The Santa Ana Unified School District announced this week that it has combined the Romero Cruz Elementary and Spurgeon Intermediate school communities into a single academy intended to expand educational opportunities for students.
Romero-Cruz Academy will serve kids from pre-kindergarten through the eighth grade with state-of-the-art classrooms, a schoolwide AVID program, full athletics, a STEM Lab, a robotics arena, a comprehensive counseling department, and a visual and performing arts focus, according to this news release on the district’s website.
The campus will feature a redesigned kindergarten area, and the award-winning speech and debate program from the middle school will grow to serve fourth- and fifth-graders.
A brand new preschool, focusing on the arts and language, will also open on the grounds in December 2019. Dual language instruction will be offered in Spanish from preschool through the third grade.
Romero-Cruz Academy is located at 2701 W. 5th St. in Santa Ana. Instruction starts Aug. 12.
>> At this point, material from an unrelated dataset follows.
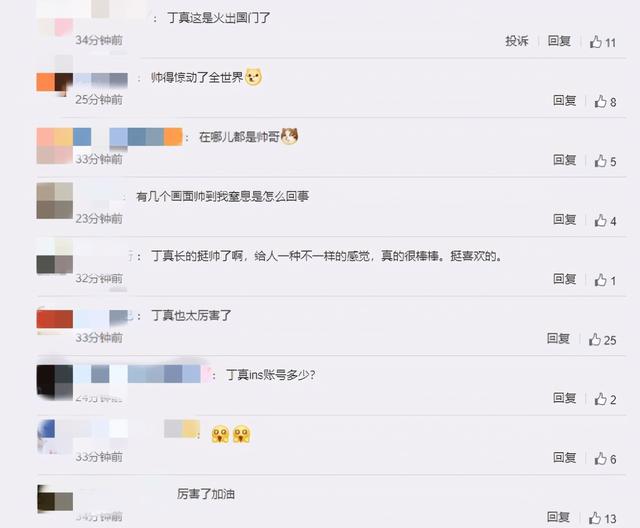Like the two-emoji comment with 6 likes
Viewport: 640px width, 528px height.
tap(605, 459)
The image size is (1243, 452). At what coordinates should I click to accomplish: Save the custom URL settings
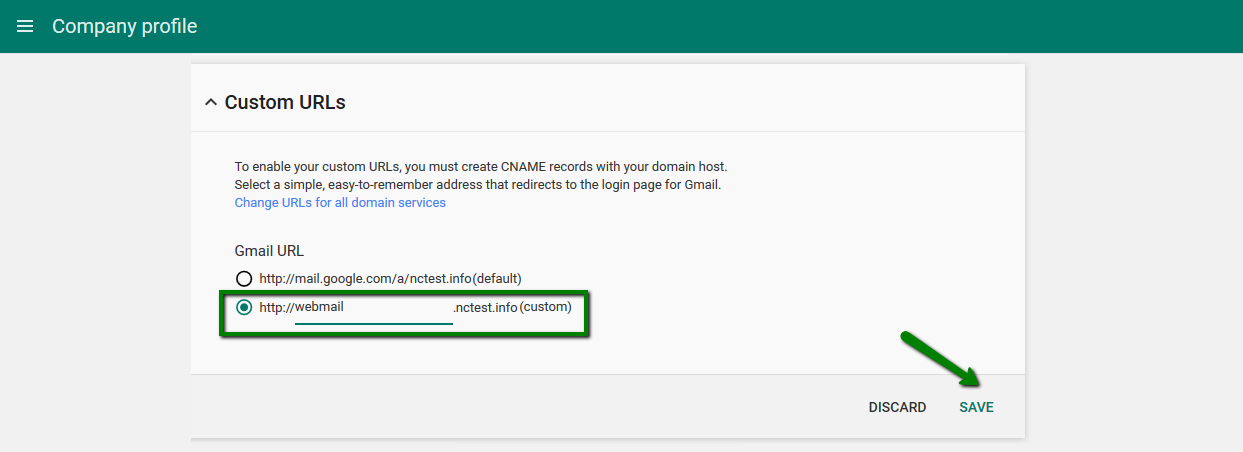click(x=976, y=407)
And here are some more education stories from the week ending July 19:
- In response to community concerns, officials tasked with cleaning up a former waste disposal site in Huntington Beach said they will expand air-quality monitoring to two nearby campuses, a community park and two residential streets. Meanwhile, the Huntington Beach Union High School District has hired an environmental consulting agency to perform additional pollution testing at Edison High.
- More than 500 educators, school workers and law enforcement representatives gathered at a hotel in Orange County this week for the 10th annual Safe Schools Conference. The three-day event was presented by former California Secretary of Education Dave Long through his firm, Dave Long & Associates, in collaboration with OCDE and the Orange County Sheriff’s Department.
- A report from the Public Policy Institute of California says students throughout the state are making significant progress on English assessments, but growth has come at a much slower pace in math. The problem is even more acute in districts with higher concentrations of economically disadvantaged students.
- A Magnolia High storage building that contained athletic equipment was destroyed by a fire this week, but fortunately the rest of the campus wasn’t impacted. School officials say they’re working to replace items that were lost.
- A task force organized by Newport-Mesa Unified has presented a set of recommendations for promoting greater cultural understanding and acceptance following a well-publicized incident at an off-campus party. The recommendations include educational programs and parent resources.
- Sign-carrying demonstrators gathered outside a Laguna Beach school board meeting to express support for a trustee who they say was unfairly excluded from leadership roles.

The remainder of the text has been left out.